- _Records provided_
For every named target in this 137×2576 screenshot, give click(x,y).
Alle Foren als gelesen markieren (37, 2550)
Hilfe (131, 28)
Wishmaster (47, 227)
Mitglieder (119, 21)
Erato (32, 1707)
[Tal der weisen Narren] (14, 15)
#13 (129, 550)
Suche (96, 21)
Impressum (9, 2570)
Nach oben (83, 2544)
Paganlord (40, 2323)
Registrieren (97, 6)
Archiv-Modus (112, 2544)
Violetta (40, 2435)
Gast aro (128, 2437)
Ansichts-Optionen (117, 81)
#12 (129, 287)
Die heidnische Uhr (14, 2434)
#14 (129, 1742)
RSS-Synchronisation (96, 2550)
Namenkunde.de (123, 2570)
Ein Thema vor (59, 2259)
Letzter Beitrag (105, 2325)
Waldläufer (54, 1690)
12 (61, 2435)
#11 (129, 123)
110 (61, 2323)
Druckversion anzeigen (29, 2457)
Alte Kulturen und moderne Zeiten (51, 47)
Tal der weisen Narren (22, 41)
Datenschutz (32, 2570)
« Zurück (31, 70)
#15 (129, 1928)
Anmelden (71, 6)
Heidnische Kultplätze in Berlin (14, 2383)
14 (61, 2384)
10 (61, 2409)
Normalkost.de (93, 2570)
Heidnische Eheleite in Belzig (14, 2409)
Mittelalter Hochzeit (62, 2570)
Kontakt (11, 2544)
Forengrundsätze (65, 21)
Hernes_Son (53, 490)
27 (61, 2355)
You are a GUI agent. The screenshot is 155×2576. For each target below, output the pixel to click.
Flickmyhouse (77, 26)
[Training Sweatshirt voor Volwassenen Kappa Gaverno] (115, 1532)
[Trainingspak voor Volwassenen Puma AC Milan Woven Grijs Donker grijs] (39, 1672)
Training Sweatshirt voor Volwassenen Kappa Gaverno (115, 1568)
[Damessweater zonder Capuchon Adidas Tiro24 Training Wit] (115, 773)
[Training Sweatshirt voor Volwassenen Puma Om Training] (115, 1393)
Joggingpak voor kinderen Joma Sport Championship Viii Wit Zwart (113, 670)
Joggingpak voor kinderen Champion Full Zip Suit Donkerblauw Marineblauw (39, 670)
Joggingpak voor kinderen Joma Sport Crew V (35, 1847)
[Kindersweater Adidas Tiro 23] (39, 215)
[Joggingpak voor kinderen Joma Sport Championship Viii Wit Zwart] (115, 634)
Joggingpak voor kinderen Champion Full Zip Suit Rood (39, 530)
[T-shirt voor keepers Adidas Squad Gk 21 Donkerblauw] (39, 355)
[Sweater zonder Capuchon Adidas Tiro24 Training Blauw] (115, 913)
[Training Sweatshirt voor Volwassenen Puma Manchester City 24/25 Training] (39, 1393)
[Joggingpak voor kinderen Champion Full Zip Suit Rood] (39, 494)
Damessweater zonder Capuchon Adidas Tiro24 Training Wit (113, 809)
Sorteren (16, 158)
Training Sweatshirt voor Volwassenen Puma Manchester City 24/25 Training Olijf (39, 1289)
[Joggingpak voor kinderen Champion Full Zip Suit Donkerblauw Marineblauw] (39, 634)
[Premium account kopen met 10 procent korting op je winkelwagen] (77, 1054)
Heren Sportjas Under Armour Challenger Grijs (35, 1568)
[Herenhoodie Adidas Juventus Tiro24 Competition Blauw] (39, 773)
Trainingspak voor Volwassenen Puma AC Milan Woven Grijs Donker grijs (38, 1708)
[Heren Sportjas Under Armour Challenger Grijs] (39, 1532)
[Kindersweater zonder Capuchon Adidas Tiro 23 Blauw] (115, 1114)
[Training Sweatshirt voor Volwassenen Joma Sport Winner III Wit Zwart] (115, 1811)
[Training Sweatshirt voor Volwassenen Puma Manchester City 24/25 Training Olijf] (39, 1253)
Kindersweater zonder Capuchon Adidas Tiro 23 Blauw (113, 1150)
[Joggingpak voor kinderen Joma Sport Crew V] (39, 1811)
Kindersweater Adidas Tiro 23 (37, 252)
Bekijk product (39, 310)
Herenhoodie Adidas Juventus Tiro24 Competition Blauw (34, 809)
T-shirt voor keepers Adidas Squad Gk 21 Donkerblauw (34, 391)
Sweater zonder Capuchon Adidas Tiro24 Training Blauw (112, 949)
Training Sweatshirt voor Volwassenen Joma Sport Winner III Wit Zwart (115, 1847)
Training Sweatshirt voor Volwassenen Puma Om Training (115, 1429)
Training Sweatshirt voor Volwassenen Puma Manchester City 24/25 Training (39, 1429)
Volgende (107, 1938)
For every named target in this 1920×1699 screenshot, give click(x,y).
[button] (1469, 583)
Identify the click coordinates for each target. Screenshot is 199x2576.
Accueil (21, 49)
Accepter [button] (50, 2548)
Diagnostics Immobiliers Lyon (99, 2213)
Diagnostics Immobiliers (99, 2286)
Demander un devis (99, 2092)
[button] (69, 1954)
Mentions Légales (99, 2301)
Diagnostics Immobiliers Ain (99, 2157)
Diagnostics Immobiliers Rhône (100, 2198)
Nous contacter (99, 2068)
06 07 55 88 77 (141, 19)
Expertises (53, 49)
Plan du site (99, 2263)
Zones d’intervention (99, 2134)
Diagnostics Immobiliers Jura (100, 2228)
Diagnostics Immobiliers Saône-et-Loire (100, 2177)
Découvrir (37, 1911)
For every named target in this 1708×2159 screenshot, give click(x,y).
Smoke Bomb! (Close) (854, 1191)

- _Requirement_
Take the line above containing "12 (61, 2435)", the line containing "Zwart (113, 670)", and all lines in between, and copy them exactly without anything else.

- _Reply_
12 (61, 2435)
#11 (129, 123)
110 (61, 2323)
Druckversion anzeigen (29, 2457)
Alte Kulturen und moderne Zeiten (51, 47)
Tal der weisen Narren (22, 41)
Datenschutz (32, 2570)
« Zurück (31, 70)
#15 (129, 1928)
Anmelden (71, 6)
Heidnische Kultplätze in Berlin (14, 2383)
14 (61, 2384)
10 (61, 2409)
Normalkost.de (93, 2570)
Heidnische Eheleite in Belzig (14, 2409)
Mittelalter Hochzeit (62, 2570)
Kontakt (11, 2544)
Forengrundsätze (65, 21)
Hernes_Son (53, 490)
27 (61, 2355)
You are a GUI agent. The screenshot is 155×2576. For each target below, output the pixel to click.
Flickmyhouse (77, 26)
[Training Sweatshirt voor Volwassenen Kappa Gaverno] (115, 1532)
[Trainingspak voor Volwassenen Puma AC Milan Woven Grijs Donker grijs] (39, 1672)
Training Sweatshirt voor Volwassenen Kappa Gaverno (115, 1568)
[Damessweater zonder Capuchon Adidas Tiro24 Training Wit] (115, 773)
[Training Sweatshirt voor Volwassenen Puma Om Training] (115, 1393)
Joggingpak voor kinderen Joma Sport Championship Viii Wit Zwart (113, 670)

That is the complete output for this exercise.